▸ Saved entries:
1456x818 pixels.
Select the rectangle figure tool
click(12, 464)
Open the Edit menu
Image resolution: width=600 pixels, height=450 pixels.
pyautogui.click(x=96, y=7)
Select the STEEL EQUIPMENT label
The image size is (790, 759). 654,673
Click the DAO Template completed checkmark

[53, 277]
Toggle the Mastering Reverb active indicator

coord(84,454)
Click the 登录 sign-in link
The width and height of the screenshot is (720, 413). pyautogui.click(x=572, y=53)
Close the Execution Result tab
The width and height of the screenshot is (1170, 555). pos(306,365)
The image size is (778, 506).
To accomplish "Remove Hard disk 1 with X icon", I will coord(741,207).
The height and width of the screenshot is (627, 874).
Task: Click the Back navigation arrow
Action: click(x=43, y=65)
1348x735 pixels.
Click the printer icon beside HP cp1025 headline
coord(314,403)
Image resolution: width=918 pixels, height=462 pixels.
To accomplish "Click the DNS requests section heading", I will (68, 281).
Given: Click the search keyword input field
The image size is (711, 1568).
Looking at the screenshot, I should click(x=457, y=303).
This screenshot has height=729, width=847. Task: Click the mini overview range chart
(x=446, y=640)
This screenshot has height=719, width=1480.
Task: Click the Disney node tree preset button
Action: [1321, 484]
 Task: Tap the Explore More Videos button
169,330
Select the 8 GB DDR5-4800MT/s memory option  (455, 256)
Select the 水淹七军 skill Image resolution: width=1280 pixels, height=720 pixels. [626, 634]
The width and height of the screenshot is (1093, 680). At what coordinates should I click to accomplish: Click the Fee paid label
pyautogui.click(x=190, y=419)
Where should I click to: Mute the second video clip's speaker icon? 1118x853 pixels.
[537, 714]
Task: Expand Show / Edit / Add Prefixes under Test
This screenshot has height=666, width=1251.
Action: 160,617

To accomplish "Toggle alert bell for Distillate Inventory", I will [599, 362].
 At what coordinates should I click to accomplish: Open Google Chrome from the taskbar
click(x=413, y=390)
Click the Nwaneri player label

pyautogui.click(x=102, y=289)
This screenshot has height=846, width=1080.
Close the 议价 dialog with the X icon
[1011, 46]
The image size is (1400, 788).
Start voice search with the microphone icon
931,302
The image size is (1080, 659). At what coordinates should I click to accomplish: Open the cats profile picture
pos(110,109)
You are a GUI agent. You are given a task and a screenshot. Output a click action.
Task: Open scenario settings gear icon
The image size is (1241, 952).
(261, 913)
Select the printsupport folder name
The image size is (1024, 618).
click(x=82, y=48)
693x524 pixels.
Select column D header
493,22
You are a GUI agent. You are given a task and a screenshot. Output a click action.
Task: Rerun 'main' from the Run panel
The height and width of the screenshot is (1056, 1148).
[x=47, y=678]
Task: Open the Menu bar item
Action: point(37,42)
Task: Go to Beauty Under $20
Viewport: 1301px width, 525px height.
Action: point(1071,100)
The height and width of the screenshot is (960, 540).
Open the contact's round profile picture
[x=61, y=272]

▸ About this exercise: Would you please transcribe the records above in full and exactly?

▸ Exercise answer:
1456x818 pixels.
Select the rectangle figure tool
click(12, 464)
Open the Edit menu
Image resolution: width=600 pixels, height=450 pixels.
pyautogui.click(x=96, y=7)
Select the STEEL EQUIPMENT label
The image size is (790, 759). 654,673
Click the DAO Template completed checkmark

[53, 277]
Toggle the Mastering Reverb active indicator

coord(84,454)
Click the 登录 sign-in link
The width and height of the screenshot is (720, 413). pyautogui.click(x=572, y=53)
Close the Execution Result tab
The width and height of the screenshot is (1170, 555). pos(306,365)
The image size is (778, 506).
To accomplish "Remove Hard disk 1 with X icon", I will coord(741,207).
The height and width of the screenshot is (627, 874).
Task: Click the Back navigation arrow
Action: click(x=43, y=65)
1348x735 pixels.
Click the printer icon beside HP cp1025 headline
coord(314,403)
Image resolution: width=918 pixels, height=462 pixels.
To accomplish "Click the DNS requests section heading", I will (68, 281).
Given: Click the search keyword input field
The image size is (711, 1568).
Looking at the screenshot, I should click(x=457, y=303).
This screenshot has height=729, width=847. Task: Click the mini overview range chart
(x=446, y=640)
This screenshot has height=719, width=1480.
Task: Click the Disney node tree preset button
Action: [1321, 484]
 Task: Tap the Explore More Videos button
169,330
Select the 8 GB DDR5-4800MT/s memory option  (455, 256)
Select the 水淹七军 skill Image resolution: width=1280 pixels, height=720 pixels. [626, 634]
The width and height of the screenshot is (1093, 680). At what coordinates should I click to accomplish: Click the Fee paid label
pyautogui.click(x=190, y=419)
Where should I click to: Mute the second video clip's speaker icon? 1118x853 pixels.
[537, 714]
Task: Expand Show / Edit / Add Prefixes under Test
This screenshot has height=666, width=1251.
Action: 160,617

To accomplish "Toggle alert bell for Distillate Inventory", I will [599, 362].
 At what coordinates should I click to accomplish: Open Google Chrome from the taskbar
click(x=413, y=390)
Click the Nwaneri player label

pyautogui.click(x=102, y=289)
This screenshot has height=846, width=1080.
Close the 议价 dialog with the X icon
[1011, 46]
The image size is (1400, 788).
Start voice search with the microphone icon
931,302
The image size is (1080, 659). At what coordinates should I click to accomplish: Open the cats profile picture
pos(110,109)
You are a GUI agent. You are given a task and a screenshot. Output a click action.
Task: Open scenario settings gear icon
The image size is (1241, 952).
(261, 913)
Select the printsupport folder name
The image size is (1024, 618).
click(x=82, y=48)
693x524 pixels.
Select column D header
493,22
You are a GUI agent. You are given a task and a screenshot. Output a click action.
Task: Rerun 'main' from the Run panel
The height and width of the screenshot is (1056, 1148).
[x=47, y=678]
Task: Open the Menu bar item
Action: point(37,42)
Task: Go to Beauty Under $20
Viewport: 1301px width, 525px height.
Action: point(1071,100)
The height and width of the screenshot is (960, 540).
Open the contact's round profile picture
[x=61, y=272]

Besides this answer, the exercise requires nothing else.